Our Joiners Pearl Hide Glue is no longer available.

However in the near future we will have two powdered versions of Hide Glue

One is ideal for furniture, restoration, gesso, decorative finishes, etc.
The other is specifically suited for Luthiers and other instrument makers.

Powder glue below for a bit more info. 

We are currently working on packaging and price for the new glues

The following is an extract from... 
A Polishers Handbook
, written by Neil Ellis


Most modern glues are not able to re-bond to other glues or for that matter to themselves so clean timber to timber contact is a must, especially when working on the restoration of furniture.

Hide glue on the other hand will reglue to old hide glue and form a good strong bond to boot. This doesn't mean that you need not clean out the joint before reglueing, but you do not have to put in quite as much work as the old glue can be mostly removed with hot water and a rag without damage to the joint. The new glue will then bond to the residue that remains in the joint and is already keyed into the timber.

Hide glue comes in a powder or pearl form and is mixed weight for weight with water. ie 100grams of powder is mixed with 100grams of water. (I prefer to use rain water) This is left to soak for a short time, it will shell up during this time as the glue soaks up the water. It is then heated in a double boiler until it melts and kept at a constant temperature around 80 degrees Celsius.

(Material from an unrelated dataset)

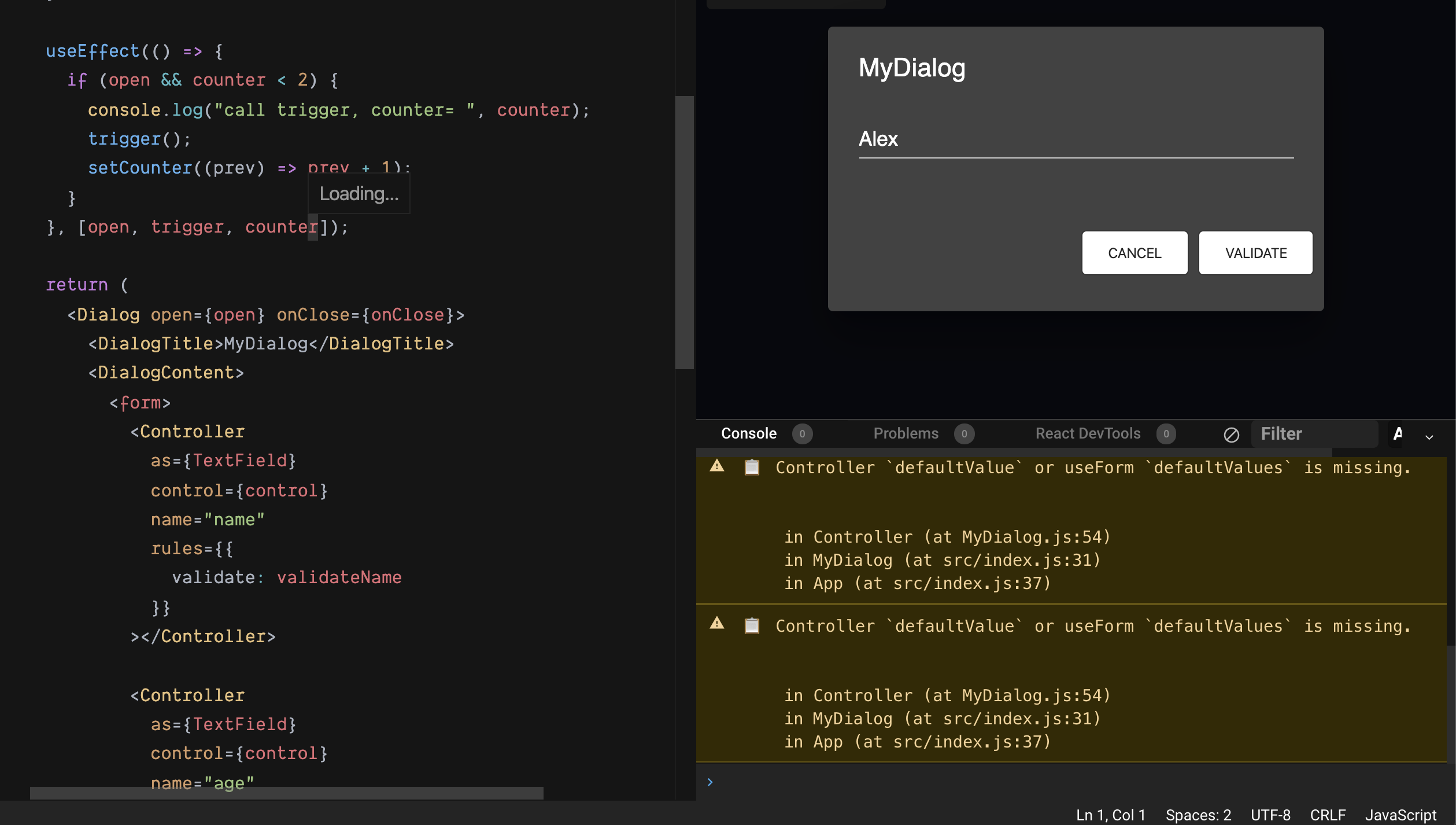This screenshot has height=825, width=1456.
Task: Click the console Filter input
Action: pyautogui.click(x=1314, y=434)
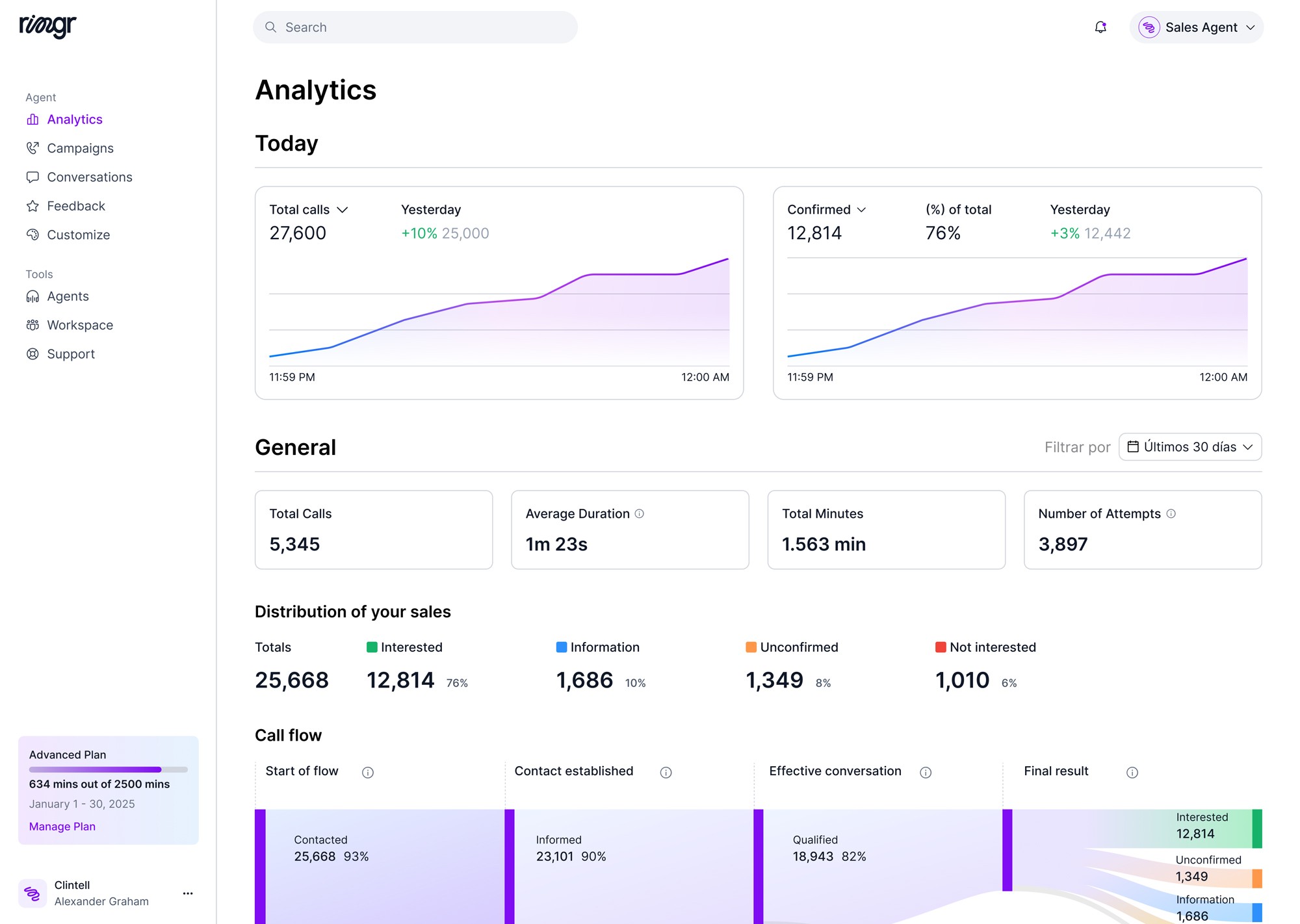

The glue should resemble a thick broth when it is ready for use.

Paint the glue on to both joints and press them together using a clamp. The new glue will melt the old remaining glue in the joint and form a new bond. You will have to work fairly quickly as the glue sets or rather jells very fast, especially in cold weather. The setting time can be retarded with the addition of a little extra water or by warming the joint prior to applying the glue.

Another plus for hide glue is its speed in setting. Because it works so fast it is some times not necessary to use clamps to hold a piece. In some instances you will find the addition of glue blocks to the back of a joint will strengthen and hold the piece together making for an easier and stronger repair.

Glue blocks are small pieces of timber usually triangle shaped. These are used to lend extra support to a joint especially on corner joints. Glue is painted on the two right angled faces, the block is placed in position and then slowly but firmly rubbed up and down until the glue starts to grab and the block can no longer be moved freely. These blocks have many applications in restoration work.

This type of glue is still reasonably easy to get though you may have to send for it by mail. I keep a supply of it on hand at the school for students use and for sale. See add & suppliers list at end of book.

The two main types of hide glue are:

Pearl glue - small hard beads which should be soaked for a little while in their own weight of water before being heated. Unfortunately this is no longer available to us.

Powder glue - is a powdered form of the above.It used to be harder to get for woodworkers but we will shortly have a supply of two (new to us) different strengths as mentioned above.

  • One is ideal for furniture, restoration, gesso, decorative finishes, general gluing, glass chipping and more.

  • The other is specifically suited for musical instrument makers, luthiers (stringed instruments) woodwind and others.

Hide glue, as the name suggests is an animal bi-product. Basically it is a gelatine made from the processed hides and bones of animals. Recycled horse and cow etc. It has one minor flaw and that is the fact that it has a rather distinctive odour which to some is pleasent whilst to others it's not very pleasing on the nose.Even worse when it's ben left for a week or so. (It stinks)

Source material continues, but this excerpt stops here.